__Work to do__
**a.** Rewrite everything in the mortgage preparation tips from "You can get" down to "that it’s free.", putting "mobile phone" in place of "cell phone".
**b.** Write the next part of the mortgage preparation tips, picking up after their last sentence.

**** Passage ****

1. Check Your Credit Reports & Credit Score
You should check your credit reports annually, but it is especially important to check them before applying for a new credit account, like a mortgage loan. Learn how to get your free annual credit reports. Read through each credit report carefully and make note of any discrepancies. If you find any any errors, be sure to file a dispute with each bureau that has the error on their report. Find out the most effective method to dispute credit report errors in our article. It is important to check your credit reports months in advance of applying for a mortgage in case you need to file disputes as this may take some time.
You can get your FICO credit score for free from Experian. It offers access to your Experian credit report and includes credit monitoring and alerts. Experian Boost also enables you to improve your credit score by adding payments that are left out of your credit history, like cell phone, utility bills and even Netflix, to your Experian credit report. The best part is that it’s free.
2. Calculate Your Debt-to-Income Ratio
Your debt-to-income ratio, or DTI, will be used by mortgage lenders in their approval process. Your DTI is the ratio of your total monthly debts to your monthly pre-tax income. Each lender may have a different limit on your DTI for approval and they may even be flexible on this requirement depending on other factors, like your down payment. You should keep in mind that when lenders calculate your DTI they will do so as if you are currently paying for a mortgage in order to see if you are likely to pay back the loan. If you find that your DTI is above several lenders’ requirements you will have to either pay off some of your debts or consider a smaller loan. Learn more in our article, How Much House Can I Afford? Debt-to-income Calculation.
3. Avoid Changes In Credit & Employment
Mortgage lenders look at your credit reports in order to estimate how financially responsible you are. Moreover, it is a red flag if you apply for other credit accounts right before you apply for a mortgage or if you have any missed payments. Avoid any changes in your credit and be sure you are making all of your payments on time. Most lenders require that you are employed for 1-2 years at the same employer to get approved. So if you’re considering leaving your job, you should hold off until you close on your new home. If you’re self-employed, lenders will look more closely at your business’s finances to determine if you have a steady income from it and how stable the company is.

**** Information supplied ****

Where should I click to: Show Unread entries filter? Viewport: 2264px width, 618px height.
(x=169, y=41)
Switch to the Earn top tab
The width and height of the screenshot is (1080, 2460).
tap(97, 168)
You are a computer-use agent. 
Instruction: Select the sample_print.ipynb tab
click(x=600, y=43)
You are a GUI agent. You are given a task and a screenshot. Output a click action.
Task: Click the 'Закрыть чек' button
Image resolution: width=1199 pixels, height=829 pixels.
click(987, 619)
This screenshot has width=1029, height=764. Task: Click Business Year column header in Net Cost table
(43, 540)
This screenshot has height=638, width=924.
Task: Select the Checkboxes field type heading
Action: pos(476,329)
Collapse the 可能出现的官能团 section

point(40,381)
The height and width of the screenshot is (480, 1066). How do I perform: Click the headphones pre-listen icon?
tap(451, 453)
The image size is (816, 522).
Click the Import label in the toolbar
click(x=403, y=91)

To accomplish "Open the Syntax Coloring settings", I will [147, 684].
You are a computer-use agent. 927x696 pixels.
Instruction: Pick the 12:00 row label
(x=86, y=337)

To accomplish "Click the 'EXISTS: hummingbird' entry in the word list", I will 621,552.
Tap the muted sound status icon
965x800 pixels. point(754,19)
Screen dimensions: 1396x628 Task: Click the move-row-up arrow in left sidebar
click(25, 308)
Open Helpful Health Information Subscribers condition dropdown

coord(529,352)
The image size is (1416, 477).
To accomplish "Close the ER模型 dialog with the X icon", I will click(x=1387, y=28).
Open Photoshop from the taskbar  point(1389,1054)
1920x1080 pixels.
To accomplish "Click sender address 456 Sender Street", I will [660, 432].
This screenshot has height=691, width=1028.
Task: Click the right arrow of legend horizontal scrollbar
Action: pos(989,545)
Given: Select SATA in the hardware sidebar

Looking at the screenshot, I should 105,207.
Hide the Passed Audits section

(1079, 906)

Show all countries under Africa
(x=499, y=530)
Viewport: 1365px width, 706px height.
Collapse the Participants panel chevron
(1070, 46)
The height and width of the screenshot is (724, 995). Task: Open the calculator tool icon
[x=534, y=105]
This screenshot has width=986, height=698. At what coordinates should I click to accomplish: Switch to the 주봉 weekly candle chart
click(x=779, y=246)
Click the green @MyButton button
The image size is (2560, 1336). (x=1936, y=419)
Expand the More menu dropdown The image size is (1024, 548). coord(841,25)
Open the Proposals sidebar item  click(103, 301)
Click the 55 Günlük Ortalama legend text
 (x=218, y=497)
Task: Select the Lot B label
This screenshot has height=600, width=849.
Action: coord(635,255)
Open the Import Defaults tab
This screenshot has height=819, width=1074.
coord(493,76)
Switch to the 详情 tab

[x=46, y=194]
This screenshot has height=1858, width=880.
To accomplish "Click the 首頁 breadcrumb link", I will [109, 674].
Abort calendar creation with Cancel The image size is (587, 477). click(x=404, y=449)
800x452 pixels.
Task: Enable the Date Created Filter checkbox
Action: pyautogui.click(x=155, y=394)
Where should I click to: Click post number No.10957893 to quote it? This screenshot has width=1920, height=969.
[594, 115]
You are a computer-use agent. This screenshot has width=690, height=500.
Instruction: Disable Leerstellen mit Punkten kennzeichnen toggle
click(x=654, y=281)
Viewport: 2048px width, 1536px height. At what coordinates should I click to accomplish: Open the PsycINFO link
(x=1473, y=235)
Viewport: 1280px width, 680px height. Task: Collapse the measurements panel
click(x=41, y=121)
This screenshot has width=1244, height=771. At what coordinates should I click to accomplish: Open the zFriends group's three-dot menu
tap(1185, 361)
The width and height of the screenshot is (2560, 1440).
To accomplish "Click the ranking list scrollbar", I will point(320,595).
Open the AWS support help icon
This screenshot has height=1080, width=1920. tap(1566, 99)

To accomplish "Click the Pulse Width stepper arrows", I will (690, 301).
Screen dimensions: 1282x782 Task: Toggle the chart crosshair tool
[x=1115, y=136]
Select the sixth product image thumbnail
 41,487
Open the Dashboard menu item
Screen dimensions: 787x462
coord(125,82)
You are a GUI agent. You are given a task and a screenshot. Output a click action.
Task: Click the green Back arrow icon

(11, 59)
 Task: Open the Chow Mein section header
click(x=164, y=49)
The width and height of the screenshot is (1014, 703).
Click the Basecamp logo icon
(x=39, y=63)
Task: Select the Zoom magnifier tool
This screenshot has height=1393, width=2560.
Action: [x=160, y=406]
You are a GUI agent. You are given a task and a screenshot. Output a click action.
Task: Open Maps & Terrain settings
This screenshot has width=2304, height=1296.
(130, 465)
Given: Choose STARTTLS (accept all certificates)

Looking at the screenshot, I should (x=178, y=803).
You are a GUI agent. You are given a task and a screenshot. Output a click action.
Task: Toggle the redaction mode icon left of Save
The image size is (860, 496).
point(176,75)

****

__Answers to the exercise__
**a.**
You can get your FICO credit score for free from Experian. It offers access to your Experian credit report and includes credit monitoring and alerts. Experian Boost also enables you to improve your credit score by adding payments that are left out of your credit history, like mobile phone, utility bills and even Netflix, to your Experian credit report. The best part is that it’s free.

**b.**
4. Save For Your Down Payment
This is something you need to think about possibly years before you apply for a mortgage. The amount of your down payment is a big factor in getting approved for the loan and how much you will be paying each month for the mortgage. For conventional loans, you will also have to pay for private mortgage insurance if you put a down payment less than 20% of the home’s purchase price.
5. Consider Your Home Needs & Wants
Before you start seeing homes, you should think about the features that are must-haves and the ones that would be nice to have but aren’t deal-breakers. Look at some listings online and consider your current living situation and the ways it could improve. Some must-haves are the number of rooms or bathrooms, driveway, backyard, updated kitchen and garage. Others may be more about the neighborhood and quality of the schools.
6. Research The Area & The Market
Location, location, location. A house isn’t everything – you need to consider the neighborhood and surrounding areas as these affect the crime rates, public schools and proximity to stores. Try to get a better idea of where you want to live and what cities and neighborhoods are right for you. You also should research the housing market in that area and in the state. If it’s a buyer’s market then that’s great for you, but if it’s a seller’s market consider waiting until the prices come down.
7. Comparison Shop For Mortgage Lenders
Just as you would comparison shop for cars and other significant purchases, you need to compare mortgage lenders. You will find that lenders will offer you different interest rates, closing times and some may simply be too difficult to work with. Contact several lenders online or in person and before they pull your credit they should be able to provide you with more information based on your credit score and other self-reported personal information (this is usually all that is needed to get pre-qualified). You will be dealing with your lender A LOT during this process so you want to be happy with the interest rate you’re getting (this can save you thousands of dollars) and the level of customer service. Different lenders may also have different lenders fees so keep that in mind when you are comparing.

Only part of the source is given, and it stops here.